Acórdão nº 50657359520218210001 Tribunal de Justiça do Estado do Rio Grande do Sul, Décima Segunda Câmara Cível, 24-02-2022

Data de Julgamento24 Fevereiro 2022
Tribunal de OrigemTribunal de Justiça do RS
Classe processualApelação
Número do processo50657359520218210001
Tipo de documentoAcórdão
ÓrgãoDécima Segunda Câmara Cível

PODER JUDICIÁRIO

Documento:20001523425
Poder Judiciário
Tribunal de Justiça do Estado do Rio Grande do Sul

12ª Câmara Cível

Avenida Borges de Medeiros, 1565 - Porto Alegre/RS - CEP 90110-906

Apelação Cível Nº 5065735-95.2021.8.21.0001/RS

PROCESSO ORIGINÁRIO: Nº 5065735-95.2021.8.21.0001/RS

TIPO DE AÇÃO: Cancelamento de vôo

RELATOR: Desembargador UMBERTO GUASPARI SUDBRACK

APELANTE: TRANSPORTES AEREOS PORTUGUESES SA (RÉU)

ADVOGADO: JOÃO JOAQUIM MARTINELLI (OAB RS045071)

APELADO: ADRIANO RODRIGUES SARAIVA (AUTOR)

ADVOGADO: MARCELA CAMARGO SAVONITTI JAHN (OAB RS079813)

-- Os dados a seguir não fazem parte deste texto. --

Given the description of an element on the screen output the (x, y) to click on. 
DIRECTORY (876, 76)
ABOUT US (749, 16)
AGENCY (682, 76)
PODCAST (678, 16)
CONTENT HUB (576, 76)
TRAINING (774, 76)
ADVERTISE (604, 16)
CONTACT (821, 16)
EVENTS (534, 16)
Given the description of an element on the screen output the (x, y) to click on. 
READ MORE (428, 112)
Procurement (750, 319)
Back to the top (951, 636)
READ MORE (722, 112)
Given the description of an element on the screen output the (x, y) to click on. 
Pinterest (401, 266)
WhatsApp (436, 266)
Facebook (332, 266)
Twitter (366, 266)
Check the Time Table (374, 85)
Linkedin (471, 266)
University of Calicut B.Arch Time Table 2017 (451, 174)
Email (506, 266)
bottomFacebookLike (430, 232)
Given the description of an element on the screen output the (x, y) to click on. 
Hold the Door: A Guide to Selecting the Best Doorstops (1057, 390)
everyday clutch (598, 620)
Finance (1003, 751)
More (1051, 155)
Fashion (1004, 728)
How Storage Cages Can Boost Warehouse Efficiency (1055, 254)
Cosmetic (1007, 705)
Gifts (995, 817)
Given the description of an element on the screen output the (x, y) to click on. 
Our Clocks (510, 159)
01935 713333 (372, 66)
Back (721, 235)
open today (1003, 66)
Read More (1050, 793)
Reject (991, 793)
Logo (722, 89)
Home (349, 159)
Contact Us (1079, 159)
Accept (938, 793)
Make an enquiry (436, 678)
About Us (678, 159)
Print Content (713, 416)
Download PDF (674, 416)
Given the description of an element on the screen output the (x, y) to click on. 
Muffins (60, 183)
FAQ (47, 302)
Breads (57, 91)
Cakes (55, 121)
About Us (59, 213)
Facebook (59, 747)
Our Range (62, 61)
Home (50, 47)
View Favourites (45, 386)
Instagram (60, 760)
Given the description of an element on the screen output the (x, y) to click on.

APELADO: FABIANA SEELIG ROSARIO (AUTOR)

ADVOGADO: MARCELA CAMARGO SAVONITTI JAHN (OAB RS079813)

RELATÓRIO

De início, transcrevo o relatório da sentença:

Vistos.

I – Trata-se de AÇÃO DE INDENIZAÇÃO POR DANOS MORAIS E MATERIAIS ajuizada por FABIANA SEELIG ROSARIO e ADRIANO RODRIGUES SARAIVA contra TRANSPORTES AEREOS PORTUGUESES S.A., narrando, em suma, estarem passando um período de férias em Lisboa/Portugal no mês de março/2020 e, em função surto do Coronavírus, acabaram alterando os seus planos e adquirindo junto à empresa ré, em 16/03/2020, duas passagens para retornarem para Porto Alegre, no valor unitário de R$4.035,95 (totalizando o pagamento de R$8.071,90). Informam que o voo TP117 sairia de Lisboa no dia 19/03/2020 às 11 horas e chegaria em Porto Alegre às 19h30min, no entanto, com menos de 24 horas de antecedência do embarque, a companhia ré encaminhou comunicado informando que, em razão do surto de Coronavírus, o voo tinha sido cancelado. Alegam não ter a demandada fornecido nenhuma alternativa, simplesmente comunicou não haver possibilidade de retorno ao Brasil naquele momento, devendo os autores remarcarem as passagens pelo site da companhia, quando então os valores pagos seriam devolvidos por meio de um voucher com validade de um ano. Relatam terem se dirigido ao aeroporto no dia e horário inicialmente contratado (19/03/2020 às 11h), objetivando solucionarem o problema, mas houve total descaso da companhia requerida, mesma oportunidade na qual souberam por outros passageiros - e não pela companhia ré - que existiam voos disponíveis para o dia 20/03/2020 para a cidade de São Paulo e de lá pegariam um voo doméstico para Porto Alegre. Aduzem terem despendido gastos de Lisboa para São Paulo de R$25.909,16, além do valor de R$1.804,98 gasto com as passagens internas no Brasil. Discorrem, outrossim, acerca da falha na prestação de serviço e requerem uma reparação pecuniária de ordem material de R$27.714,14 e na esfera moral de R$16.000,00 (R$8.000,00 para cada autor). Postulam pela inversão do ônus da prova e, por fim, pela procedência da ação.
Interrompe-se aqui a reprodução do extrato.